3. The limit matches the value: $\lim_{x\to 2} f(x) = f(2) = 11$.

Since all three conditions are met, the function is continuous at x = 2. ### Defining Continuity: Question 2

Consider the functions $f(x) = x^2$ and $g(x) = 2x$. Are both functions continuous at $x = 3$? Justify your conclusions using the definition.

Explanation:

For f(x):

1. f(3) exists: $f(3) = 3^2 = 9$.
2. The limit as x approaches 3 exists: $\lim_{x\to 3} x^2 = 9$.
3. The limit matches the value: $\lim_{x\to 3} f(x) = f(3) = 9$.

For g(x):

1. g(3) exists: $g(3) = 2(3) = 6$.
2. The limit as x approaches 3 exists: $\lim_{x\to 3} 2x = 6$.
3. The limit matches the value: $\lim_{x\to 3} g(x) = g(3) = 6$.

Both functions are continuous at x = 3. ✏️

#Defining Continuity: Question 3

Examine the functions $p(x) = 1/x$ and $q(x) = x^2$. Are both functions continuous at $x = 0$? Justify your answer.

Explanation:

For p(x):

1. p(0) does not exist: $p(0) = 1/0$ (undefined).

2. Since p(0) is undefined, the function is not continuous at x=0. For q(x):

3. q(0) exists: $q(0) = 0^2 = 0$.

4. The limit as x approaches 0 exists: $\lim_{x\to 0} x^2 = 0$.

5. The limit matches the value: $\lim_{x\to 0} q(x) = q(0) = 0$.

Therefore, q(x) is continuous at x = 0, while p(x) is not continuous at x = 0. ### Problem-Solving Tips

Good luck, you got this! 🍀

Practice Question

Multiple Choice Questions:

1. At which of the following values of x is the function $f(x) = \frac{x-2}{x^2-4}$ discontinuous? (A) -2 only (B) 2 only (C) -2 and 2 (D) 0 only (E) -2, 0 and 2

2. Let $f$ be the function defined by $f(x) = \begin{cases} x^2 + 1, & x < 1 \\ 3x - 1, & x \geq 1 \end{cases}$. Which of the following statements about $f$ is true? (A) $f$ is continuous at $x=1$ (B) $f$ has a removable discontinuity at $x=1$ (C) $f$ has a jump discontinuity at $x=1$ (D) $f$ has a vertical asymptote at $x=1$ (E) $f$ is not continuous at $x=1$ because the left and right limits are not equal.

Free Response Question:

Consider the function $h(x)$ defined as:

$h(x) = \begin{cases} ax^2 + b, & x \leq 1 \\ 3x - 2, & 1 < x \leq 4 \\ 2a\sqrt{x} + b, & x > 4 \end{cases}$

(a) Find the values of $a$ and $b$ such that $h(x)$ is continuous at $x = 1$.

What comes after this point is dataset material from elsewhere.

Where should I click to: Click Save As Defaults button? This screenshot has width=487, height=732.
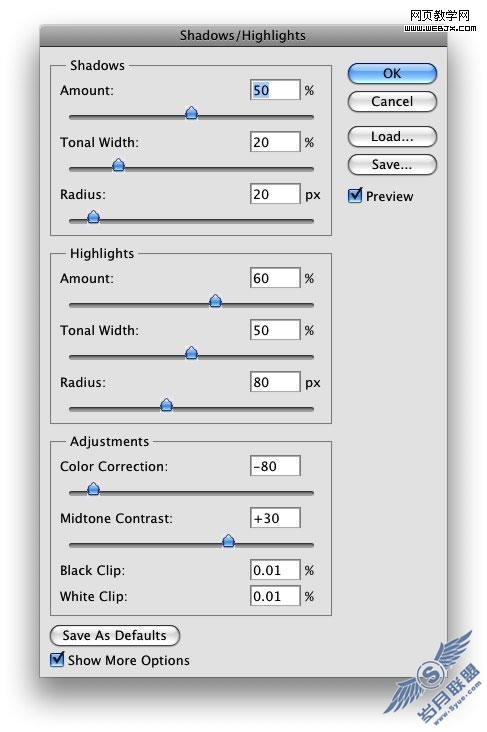[114, 635]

(b) Using the values of $a$ and $b$ found in part (a), is $h(x)$ continuous at $x = 4$? Justify your answer.

(c) Using the values of $a$ and $b$ found in part (a), sketch a graph of $h(x)$.

Scoring Guide:

(a) 3 points - 1 point for setting the left and right limits equal at x=1. - 1 point for correctly solving for a in terms of b. - 1 point for stating a and b values.

(b) 3 points - 1 point for correctly evaluating the left-hand limit at x=4. - 1 point for correctly evaluating the right-hand limit at x=4. - 1 point for correct conclusion with justification.

(c) 3 points - 1 point for correct shape of the graph for x < 1. - 1 point for correct shape of the graph for 1 < x < 4. - 1 point for correct shape of the graph for x > 4.